_PROBLEM STATEMENT:_
The lines to copy run from the one containing "Task: Click the" to the last line of the entries; output those lines exactly and only them, without pictures.

(DATA PROVIDED begins)

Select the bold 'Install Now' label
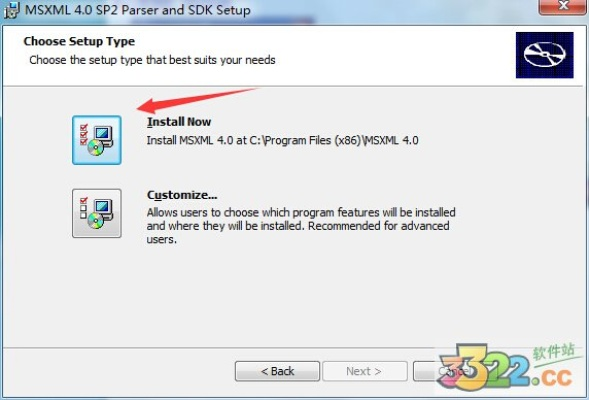 click(179, 122)
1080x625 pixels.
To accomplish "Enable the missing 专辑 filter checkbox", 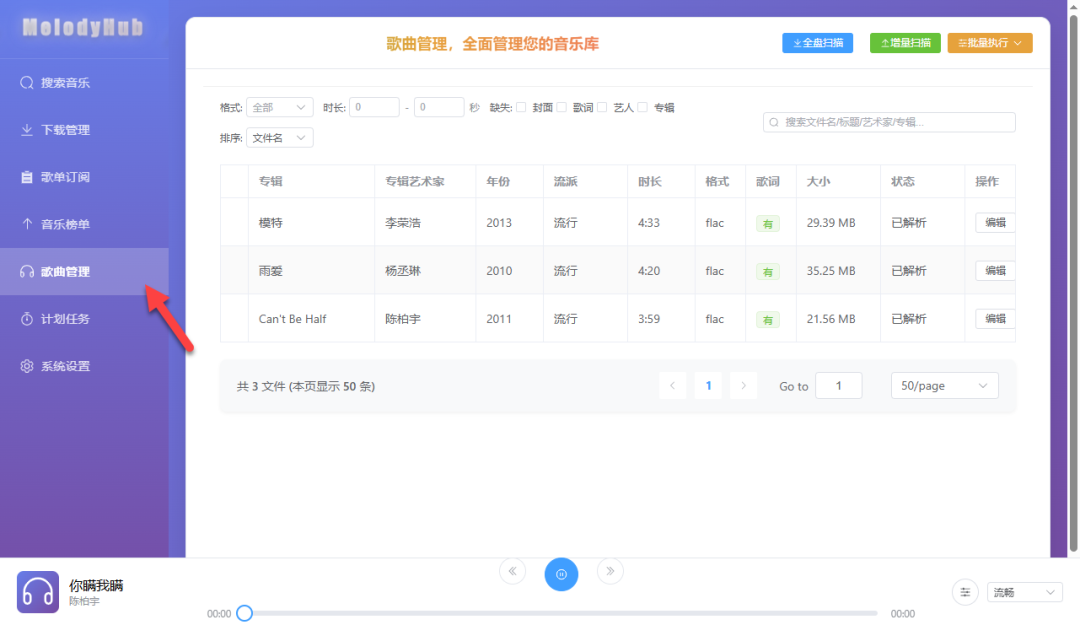I will [x=642, y=107].
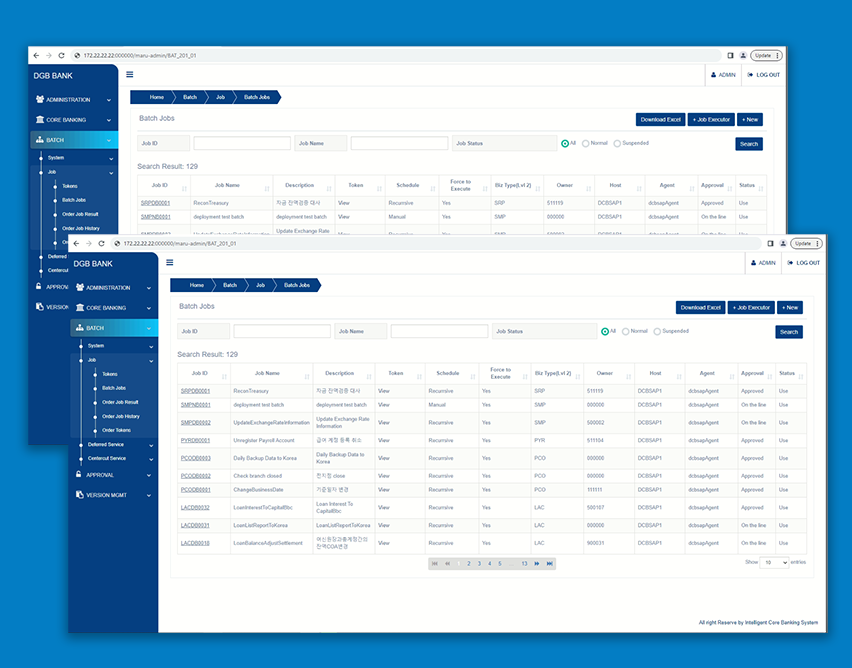Image resolution: width=852 pixels, height=668 pixels.
Task: Click Download Excel button in front window
Action: 700,307
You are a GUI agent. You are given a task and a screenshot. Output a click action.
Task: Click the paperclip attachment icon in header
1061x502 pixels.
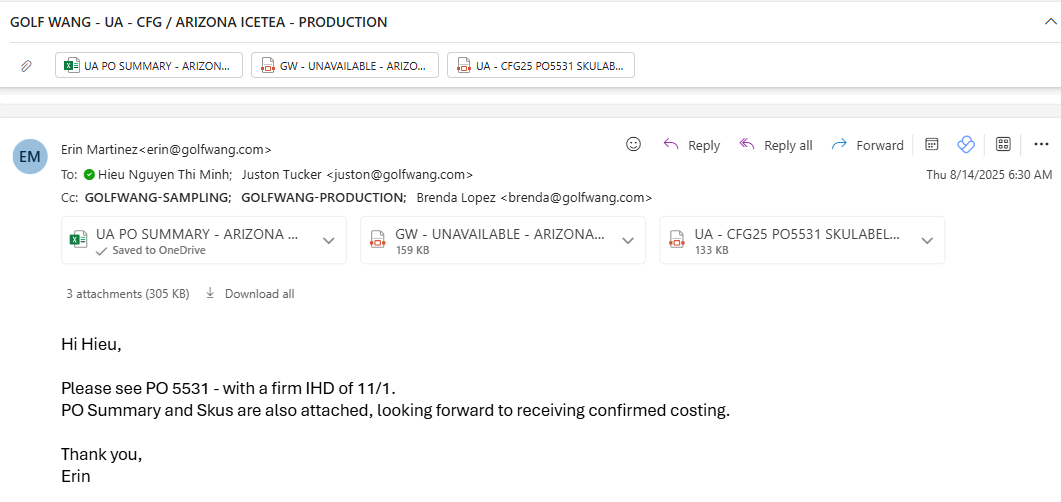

(DATA PROVIDED ends)

_FINISHED TASK:_
Task: Click the paperclip attachment icon in header
1061x502 pixels.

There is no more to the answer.